Beyond same sex marriage
Civil unions, same sex marriage, then what? The final stop on this train ride is the complete de-gendering of society.
The “I’m against same sex marriage but favor civil unions” position is the major unheralded casualty of the California Supreme Court decision redefining marriage. Politicians from across the political spectrum have taken refuge in this dodge, believing it allows them to navigate the treacherous shoals of powerful but divided public opinion about same sex marriage. The court’s ruling has shown beyond any shadow of a doubt that civil unions are not a stable political or social compromise, however rational and reasonable that position may appear to be. Here is why.
California has had registered domestic partnerships since 1999. In the years since, the state legislature has steadily increased the rights for which registered domestic partners automatically qualify. Hospital visitation was granted that very first year. In 2000, the legislature granted domestic partners the right to make medical decisions for each other, the right to use stepparent adoption procedures to adopt a partner’s child, and the right to sue for a partner’s wrongful death.
In 2002, the legislature gave domestic partners the rights to receive copies of each others’ birth and death certificates. The legislature also changed the inheritance rules for domestic partners who die without a will, mandating that their property be distributed between the surviving partner and any blood relatives on the same terms as married couples. Legislation passed in 2003 required domestic partners to pay alimony and child support.
Thus, registered domestic partnerships have been available in California since 1999, and their status has been continually upgraded. The benefits of domestic partnerships now mirror the benefits of marriage very closely. Yet, that has never been enough. The pressure for the complete redefinition of marriage has continued without missing a beat.

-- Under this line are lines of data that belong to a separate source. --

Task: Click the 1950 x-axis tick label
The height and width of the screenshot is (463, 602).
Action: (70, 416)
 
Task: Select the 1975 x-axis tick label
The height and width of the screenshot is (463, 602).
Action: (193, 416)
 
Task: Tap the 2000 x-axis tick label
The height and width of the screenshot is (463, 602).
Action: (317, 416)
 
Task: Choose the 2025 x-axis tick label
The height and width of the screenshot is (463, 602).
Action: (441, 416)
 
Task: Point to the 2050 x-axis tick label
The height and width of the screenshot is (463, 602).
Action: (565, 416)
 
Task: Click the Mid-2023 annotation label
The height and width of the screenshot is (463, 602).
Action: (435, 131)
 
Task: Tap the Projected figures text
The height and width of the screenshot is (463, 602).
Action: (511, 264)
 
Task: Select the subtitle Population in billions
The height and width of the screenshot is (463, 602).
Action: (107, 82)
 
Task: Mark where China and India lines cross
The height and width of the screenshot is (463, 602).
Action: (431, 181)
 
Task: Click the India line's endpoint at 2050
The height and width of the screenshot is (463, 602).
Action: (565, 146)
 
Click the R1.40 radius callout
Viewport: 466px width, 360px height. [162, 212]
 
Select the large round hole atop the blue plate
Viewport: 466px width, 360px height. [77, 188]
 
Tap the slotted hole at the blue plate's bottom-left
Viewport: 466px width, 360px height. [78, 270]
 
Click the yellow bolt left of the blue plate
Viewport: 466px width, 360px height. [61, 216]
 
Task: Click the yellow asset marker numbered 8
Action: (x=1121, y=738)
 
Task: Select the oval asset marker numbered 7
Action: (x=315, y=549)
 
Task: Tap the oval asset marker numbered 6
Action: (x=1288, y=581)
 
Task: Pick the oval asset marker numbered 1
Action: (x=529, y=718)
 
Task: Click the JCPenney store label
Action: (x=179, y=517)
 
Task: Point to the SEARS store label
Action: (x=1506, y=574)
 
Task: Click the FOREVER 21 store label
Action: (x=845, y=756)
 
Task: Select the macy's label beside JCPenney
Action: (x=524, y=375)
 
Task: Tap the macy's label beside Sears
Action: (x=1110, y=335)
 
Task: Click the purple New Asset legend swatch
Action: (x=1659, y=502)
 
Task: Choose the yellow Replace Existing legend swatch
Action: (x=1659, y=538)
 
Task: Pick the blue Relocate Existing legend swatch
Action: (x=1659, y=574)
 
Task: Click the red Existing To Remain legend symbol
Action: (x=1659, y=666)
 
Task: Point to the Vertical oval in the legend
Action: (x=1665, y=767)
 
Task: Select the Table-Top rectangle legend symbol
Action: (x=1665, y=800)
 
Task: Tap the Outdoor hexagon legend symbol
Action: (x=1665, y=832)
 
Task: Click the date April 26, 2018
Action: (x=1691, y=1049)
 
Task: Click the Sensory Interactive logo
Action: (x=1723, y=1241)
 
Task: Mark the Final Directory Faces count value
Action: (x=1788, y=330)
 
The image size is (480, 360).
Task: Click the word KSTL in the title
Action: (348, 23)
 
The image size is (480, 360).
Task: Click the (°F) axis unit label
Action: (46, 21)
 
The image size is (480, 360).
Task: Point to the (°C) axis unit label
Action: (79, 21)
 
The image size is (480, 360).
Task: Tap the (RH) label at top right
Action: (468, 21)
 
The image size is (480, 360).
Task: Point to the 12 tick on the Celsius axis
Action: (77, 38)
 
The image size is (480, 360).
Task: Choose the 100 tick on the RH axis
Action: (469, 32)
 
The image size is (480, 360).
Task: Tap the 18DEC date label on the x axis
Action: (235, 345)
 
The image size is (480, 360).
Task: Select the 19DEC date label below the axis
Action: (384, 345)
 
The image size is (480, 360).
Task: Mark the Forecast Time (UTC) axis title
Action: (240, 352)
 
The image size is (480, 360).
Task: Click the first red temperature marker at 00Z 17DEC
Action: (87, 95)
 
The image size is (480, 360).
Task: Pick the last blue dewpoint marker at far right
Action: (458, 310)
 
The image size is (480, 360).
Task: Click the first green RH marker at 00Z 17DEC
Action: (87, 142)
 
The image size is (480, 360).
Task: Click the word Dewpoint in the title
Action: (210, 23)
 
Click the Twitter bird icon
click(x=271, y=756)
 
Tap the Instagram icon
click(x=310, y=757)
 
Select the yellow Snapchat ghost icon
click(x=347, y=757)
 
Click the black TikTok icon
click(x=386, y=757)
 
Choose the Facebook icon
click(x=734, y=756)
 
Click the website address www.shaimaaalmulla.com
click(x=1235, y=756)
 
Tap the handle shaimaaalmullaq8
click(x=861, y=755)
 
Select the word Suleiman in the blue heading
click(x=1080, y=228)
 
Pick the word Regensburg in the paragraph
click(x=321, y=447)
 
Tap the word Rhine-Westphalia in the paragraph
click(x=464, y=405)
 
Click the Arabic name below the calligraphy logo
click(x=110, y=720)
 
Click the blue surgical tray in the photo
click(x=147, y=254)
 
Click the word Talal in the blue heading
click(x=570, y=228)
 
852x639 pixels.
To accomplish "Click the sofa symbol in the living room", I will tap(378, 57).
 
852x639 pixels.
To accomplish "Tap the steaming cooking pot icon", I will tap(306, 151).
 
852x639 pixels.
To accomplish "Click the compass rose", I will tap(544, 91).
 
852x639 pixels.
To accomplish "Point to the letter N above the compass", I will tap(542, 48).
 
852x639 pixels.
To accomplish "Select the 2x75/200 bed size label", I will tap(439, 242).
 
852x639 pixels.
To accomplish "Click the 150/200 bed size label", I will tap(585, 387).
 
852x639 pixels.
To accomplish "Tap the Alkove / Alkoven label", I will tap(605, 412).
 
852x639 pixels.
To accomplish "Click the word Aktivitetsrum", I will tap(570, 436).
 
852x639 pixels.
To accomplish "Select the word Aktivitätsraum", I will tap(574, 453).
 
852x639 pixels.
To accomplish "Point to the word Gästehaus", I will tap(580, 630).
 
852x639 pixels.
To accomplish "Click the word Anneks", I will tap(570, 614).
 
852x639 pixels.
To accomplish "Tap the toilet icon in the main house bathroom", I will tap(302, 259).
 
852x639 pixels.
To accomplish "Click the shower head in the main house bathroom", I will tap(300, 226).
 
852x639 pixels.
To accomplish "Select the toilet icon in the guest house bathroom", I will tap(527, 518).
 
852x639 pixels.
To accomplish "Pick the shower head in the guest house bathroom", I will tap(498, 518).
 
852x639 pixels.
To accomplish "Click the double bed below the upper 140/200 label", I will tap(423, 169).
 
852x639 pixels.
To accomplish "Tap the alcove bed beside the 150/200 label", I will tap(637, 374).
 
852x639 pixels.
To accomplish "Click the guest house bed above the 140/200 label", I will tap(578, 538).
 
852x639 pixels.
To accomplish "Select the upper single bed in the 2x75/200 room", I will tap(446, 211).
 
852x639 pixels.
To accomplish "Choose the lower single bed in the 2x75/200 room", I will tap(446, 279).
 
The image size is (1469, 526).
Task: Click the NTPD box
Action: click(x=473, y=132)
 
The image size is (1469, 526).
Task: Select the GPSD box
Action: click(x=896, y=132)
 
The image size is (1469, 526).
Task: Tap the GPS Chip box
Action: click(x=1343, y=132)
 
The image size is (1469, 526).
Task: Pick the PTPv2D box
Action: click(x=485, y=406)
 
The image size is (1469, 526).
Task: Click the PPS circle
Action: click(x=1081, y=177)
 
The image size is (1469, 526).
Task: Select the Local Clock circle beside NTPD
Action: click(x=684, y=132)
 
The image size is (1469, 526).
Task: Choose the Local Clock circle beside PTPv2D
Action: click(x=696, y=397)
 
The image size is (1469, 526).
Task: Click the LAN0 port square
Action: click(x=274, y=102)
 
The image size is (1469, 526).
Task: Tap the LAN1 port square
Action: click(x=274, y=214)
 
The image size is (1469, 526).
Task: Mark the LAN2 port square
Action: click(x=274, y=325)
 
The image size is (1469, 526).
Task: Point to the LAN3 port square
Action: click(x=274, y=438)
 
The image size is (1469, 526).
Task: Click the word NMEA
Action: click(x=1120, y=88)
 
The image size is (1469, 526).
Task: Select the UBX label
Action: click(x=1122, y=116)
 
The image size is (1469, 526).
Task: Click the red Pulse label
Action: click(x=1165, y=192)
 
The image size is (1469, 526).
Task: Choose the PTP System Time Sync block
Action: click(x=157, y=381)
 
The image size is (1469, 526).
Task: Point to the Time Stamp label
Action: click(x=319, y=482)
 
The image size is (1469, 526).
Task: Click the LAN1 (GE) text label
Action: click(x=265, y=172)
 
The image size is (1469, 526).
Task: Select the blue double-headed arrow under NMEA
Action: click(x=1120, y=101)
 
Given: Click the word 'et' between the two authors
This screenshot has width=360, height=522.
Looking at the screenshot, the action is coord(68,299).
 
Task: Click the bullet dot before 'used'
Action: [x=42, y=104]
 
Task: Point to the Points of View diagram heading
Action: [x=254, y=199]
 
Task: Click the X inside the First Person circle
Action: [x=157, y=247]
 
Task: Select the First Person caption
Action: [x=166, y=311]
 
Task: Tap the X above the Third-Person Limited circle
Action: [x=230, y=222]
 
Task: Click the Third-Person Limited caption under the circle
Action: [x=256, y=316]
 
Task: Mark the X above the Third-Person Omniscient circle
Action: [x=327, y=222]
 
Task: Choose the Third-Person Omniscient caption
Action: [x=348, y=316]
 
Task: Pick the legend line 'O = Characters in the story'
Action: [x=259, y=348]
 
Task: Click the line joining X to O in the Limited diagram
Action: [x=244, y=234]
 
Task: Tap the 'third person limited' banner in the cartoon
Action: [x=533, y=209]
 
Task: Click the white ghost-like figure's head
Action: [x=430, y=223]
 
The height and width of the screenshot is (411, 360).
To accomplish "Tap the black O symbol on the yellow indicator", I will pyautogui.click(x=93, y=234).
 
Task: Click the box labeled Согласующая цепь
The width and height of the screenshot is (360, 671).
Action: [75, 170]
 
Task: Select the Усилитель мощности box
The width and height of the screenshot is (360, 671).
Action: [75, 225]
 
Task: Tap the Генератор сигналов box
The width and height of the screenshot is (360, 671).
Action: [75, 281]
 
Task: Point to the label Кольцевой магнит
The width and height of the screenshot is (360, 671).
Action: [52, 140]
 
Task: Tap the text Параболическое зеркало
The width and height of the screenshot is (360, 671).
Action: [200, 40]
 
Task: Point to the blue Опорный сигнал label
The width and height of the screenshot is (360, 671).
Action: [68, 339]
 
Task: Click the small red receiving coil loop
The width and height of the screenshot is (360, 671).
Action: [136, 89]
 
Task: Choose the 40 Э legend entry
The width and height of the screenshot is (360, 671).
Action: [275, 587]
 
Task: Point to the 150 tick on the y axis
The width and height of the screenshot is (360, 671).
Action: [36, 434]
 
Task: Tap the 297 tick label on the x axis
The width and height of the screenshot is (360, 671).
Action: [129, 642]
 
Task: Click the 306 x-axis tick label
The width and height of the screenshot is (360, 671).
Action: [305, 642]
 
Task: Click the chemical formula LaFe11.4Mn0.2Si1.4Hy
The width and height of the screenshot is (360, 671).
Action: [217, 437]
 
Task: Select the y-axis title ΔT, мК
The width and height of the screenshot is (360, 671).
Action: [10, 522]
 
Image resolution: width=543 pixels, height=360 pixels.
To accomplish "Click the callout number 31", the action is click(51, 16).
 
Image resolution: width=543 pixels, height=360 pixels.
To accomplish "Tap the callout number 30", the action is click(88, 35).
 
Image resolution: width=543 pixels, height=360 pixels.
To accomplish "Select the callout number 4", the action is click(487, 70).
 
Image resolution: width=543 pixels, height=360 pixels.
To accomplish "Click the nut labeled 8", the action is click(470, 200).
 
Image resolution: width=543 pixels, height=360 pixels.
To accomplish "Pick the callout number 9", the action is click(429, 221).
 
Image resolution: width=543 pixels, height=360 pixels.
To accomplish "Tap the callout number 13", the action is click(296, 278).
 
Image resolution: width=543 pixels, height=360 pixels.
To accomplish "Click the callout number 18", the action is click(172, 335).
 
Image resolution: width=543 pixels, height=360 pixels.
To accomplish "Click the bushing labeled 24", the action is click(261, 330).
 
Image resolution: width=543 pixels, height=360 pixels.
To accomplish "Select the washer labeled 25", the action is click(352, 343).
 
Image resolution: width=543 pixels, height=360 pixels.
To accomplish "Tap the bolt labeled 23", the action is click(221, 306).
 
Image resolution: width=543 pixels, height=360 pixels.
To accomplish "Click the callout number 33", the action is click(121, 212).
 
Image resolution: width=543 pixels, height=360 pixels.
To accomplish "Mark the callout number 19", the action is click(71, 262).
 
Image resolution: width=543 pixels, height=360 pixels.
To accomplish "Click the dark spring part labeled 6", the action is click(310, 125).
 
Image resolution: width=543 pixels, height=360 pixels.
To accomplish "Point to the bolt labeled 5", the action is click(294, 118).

Can we be confident that even same sex marriage is the ultimate goal? I think the honest answer is no. The freight train of same sex marriage will not stop at the station called simple “equality.” The legal equivalence of same sex couples with opposite sex couples means that marriage will no longer be society’s most reliable method of attaching mothers and fathers to their children and to each other. Marriage will become a gender-neutral creation of the state, which actively detaches children from at least one of their parents. Parentage will not flow automatically from the marital union, but will have to be assigned by the state. The final stop on this train is the complete de-gendering of society, along with the continual incursion of the state into civil society.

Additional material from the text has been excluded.